▶ **Information given**

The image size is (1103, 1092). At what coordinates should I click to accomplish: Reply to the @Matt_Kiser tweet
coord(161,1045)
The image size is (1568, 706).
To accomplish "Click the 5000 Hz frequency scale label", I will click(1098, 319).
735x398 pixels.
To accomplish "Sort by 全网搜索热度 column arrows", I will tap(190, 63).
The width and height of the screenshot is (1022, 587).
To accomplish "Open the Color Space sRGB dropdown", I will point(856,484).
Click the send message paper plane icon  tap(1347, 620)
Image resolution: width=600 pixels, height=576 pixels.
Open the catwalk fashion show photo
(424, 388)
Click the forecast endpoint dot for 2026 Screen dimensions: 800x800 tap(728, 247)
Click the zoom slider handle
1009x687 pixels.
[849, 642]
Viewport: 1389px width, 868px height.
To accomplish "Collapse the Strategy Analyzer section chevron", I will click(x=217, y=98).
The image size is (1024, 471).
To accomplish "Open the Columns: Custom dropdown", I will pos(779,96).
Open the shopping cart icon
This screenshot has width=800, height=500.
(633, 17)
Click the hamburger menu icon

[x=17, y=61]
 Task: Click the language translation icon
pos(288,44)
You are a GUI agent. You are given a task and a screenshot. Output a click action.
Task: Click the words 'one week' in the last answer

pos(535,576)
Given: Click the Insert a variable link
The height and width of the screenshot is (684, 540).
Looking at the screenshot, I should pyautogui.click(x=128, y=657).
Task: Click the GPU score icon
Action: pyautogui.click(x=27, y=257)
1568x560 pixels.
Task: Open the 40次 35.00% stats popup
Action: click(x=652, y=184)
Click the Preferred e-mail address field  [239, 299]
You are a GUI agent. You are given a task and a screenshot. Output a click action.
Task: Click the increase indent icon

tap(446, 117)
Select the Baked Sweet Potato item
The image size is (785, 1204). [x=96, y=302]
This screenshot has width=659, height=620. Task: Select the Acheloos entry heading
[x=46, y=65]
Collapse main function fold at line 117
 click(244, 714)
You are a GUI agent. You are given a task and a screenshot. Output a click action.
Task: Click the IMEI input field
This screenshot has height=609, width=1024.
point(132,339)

▶ **The exercise**
Update the lines of the listing from the line containing "This screenshot has width=659, height=620." through the end of the listing, inclusive, replacing "IMEI input field" with "phone number field" and leaving everything else unchanged.

▶ **Task result**
This screenshot has width=659, height=620. Task: Select the Acheloos entry heading
[x=46, y=65]
Collapse main function fold at line 117
 click(244, 714)
You are a GUI agent. You are given a task and a screenshot. Output a click action.
Task: Click the phone number field
This screenshot has height=609, width=1024.
point(132,339)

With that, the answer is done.